Reproduce the lines of these records word for word, leaving the pictures out of your answer.

▸ **Material shown**
^^^^^^^^^^^^^^^^

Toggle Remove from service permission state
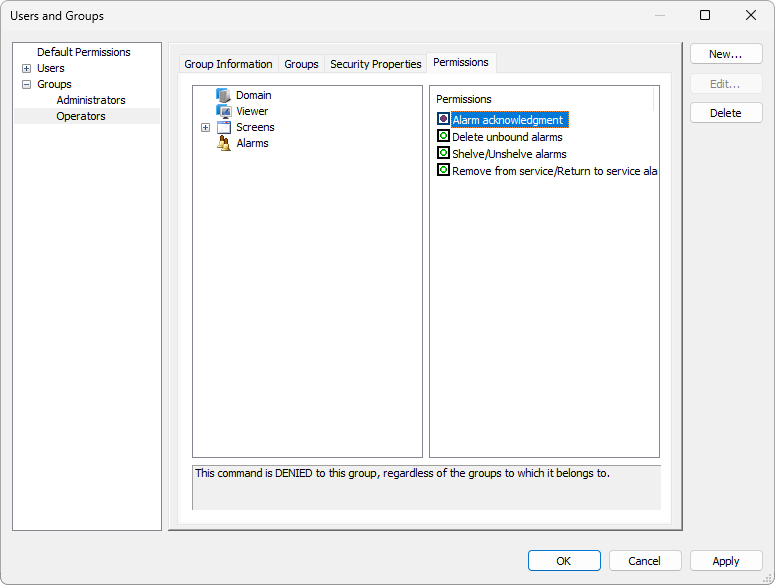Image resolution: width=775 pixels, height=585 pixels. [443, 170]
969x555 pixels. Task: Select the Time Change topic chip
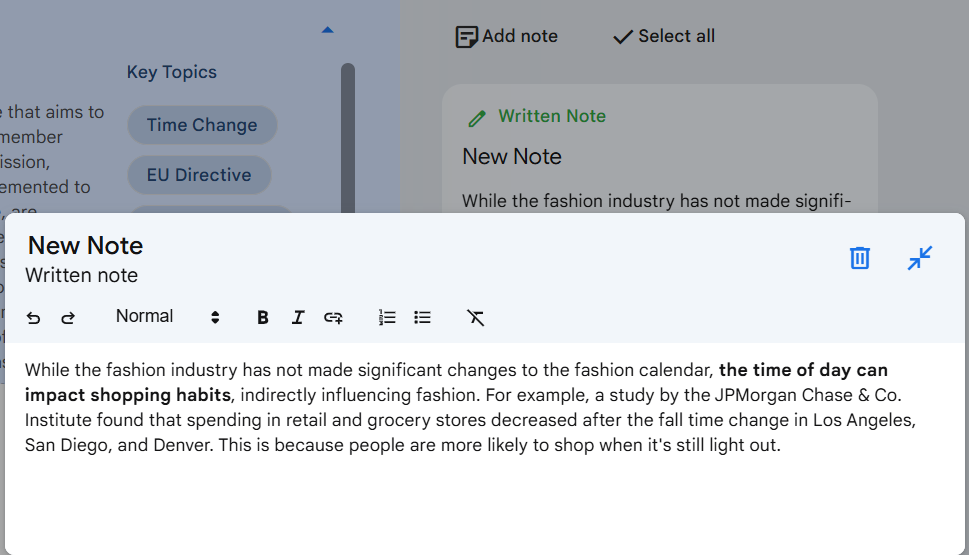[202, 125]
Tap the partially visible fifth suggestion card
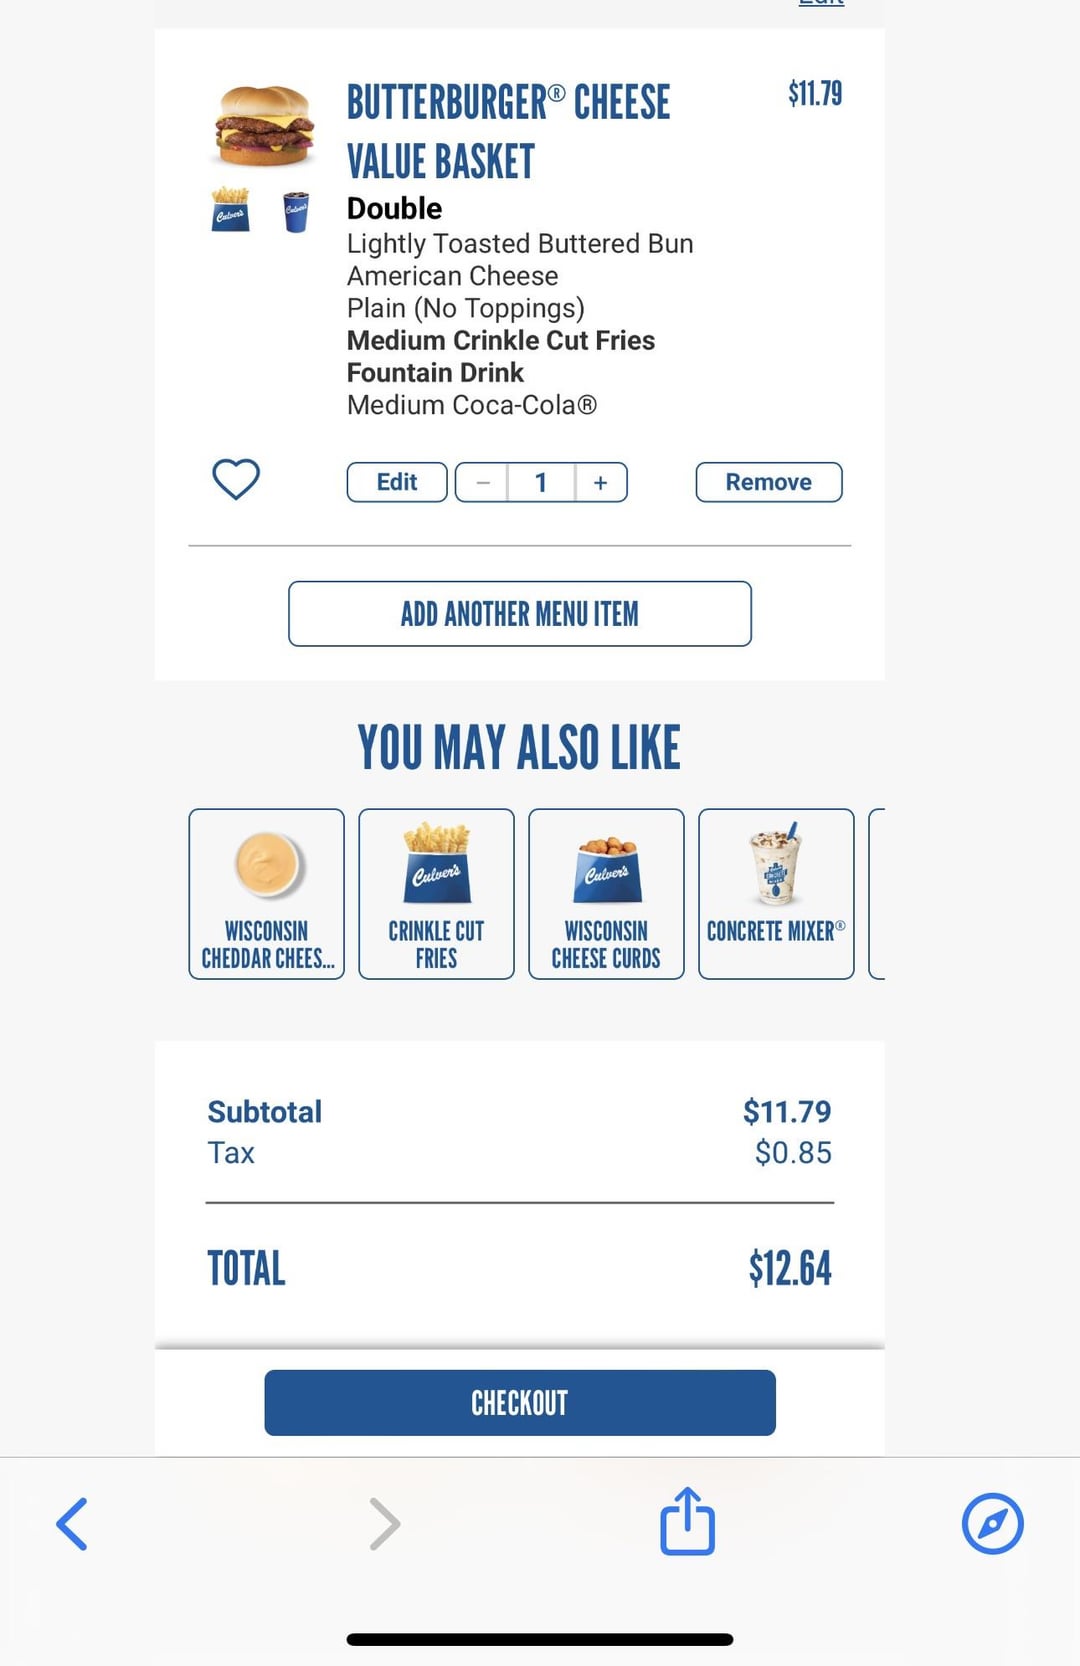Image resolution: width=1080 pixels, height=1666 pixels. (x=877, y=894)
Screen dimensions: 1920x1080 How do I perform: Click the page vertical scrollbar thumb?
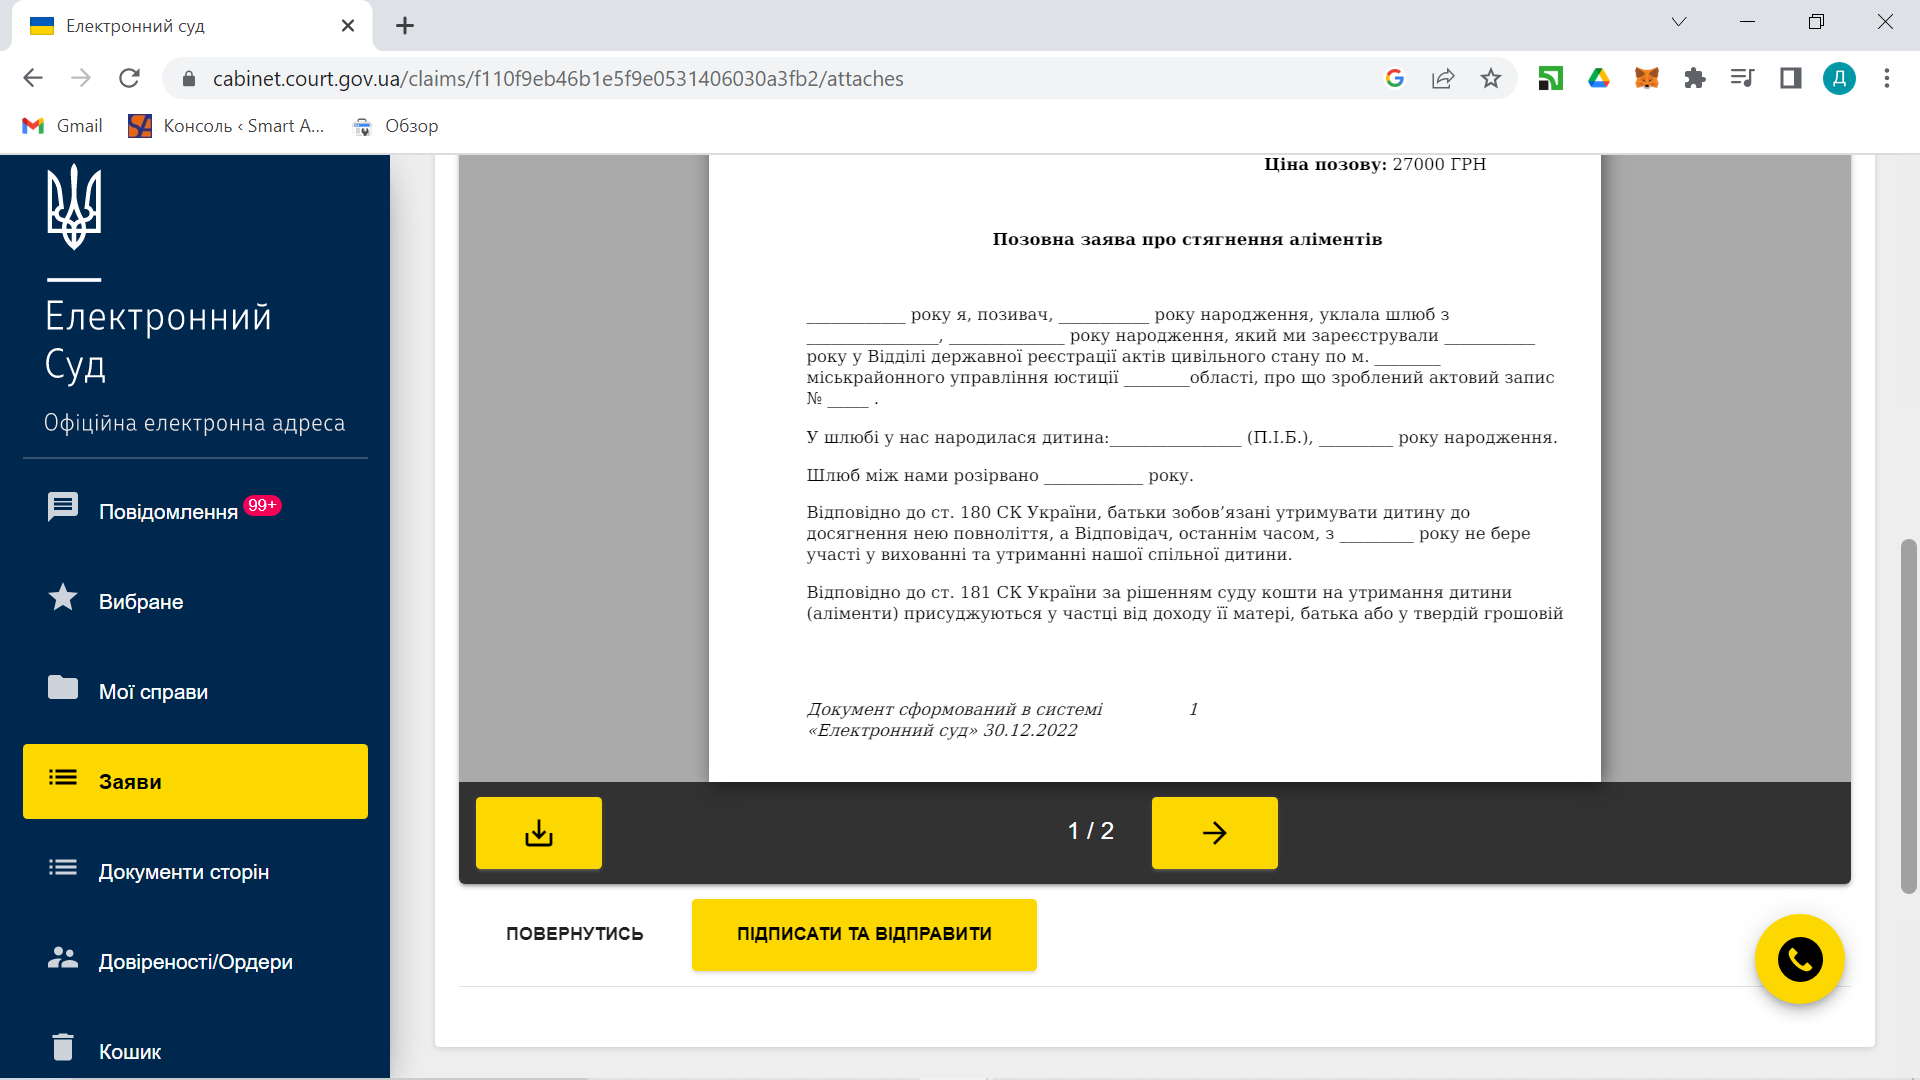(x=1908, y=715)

^^^^^^^^^^^^^^^^

▸ **Task response**
Toggle Remove from service permission state
Image resolution: width=775 pixels, height=585 pixels. [443, 170]
969x555 pixels. Task: Select the Time Change topic chip
[202, 125]
Tap the partially visible fifth suggestion card
Image resolution: width=1080 pixels, height=1666 pixels. (x=877, y=894)
Screen dimensions: 1920x1080 How do I perform: Click the page vertical scrollbar thumb?
(x=1908, y=715)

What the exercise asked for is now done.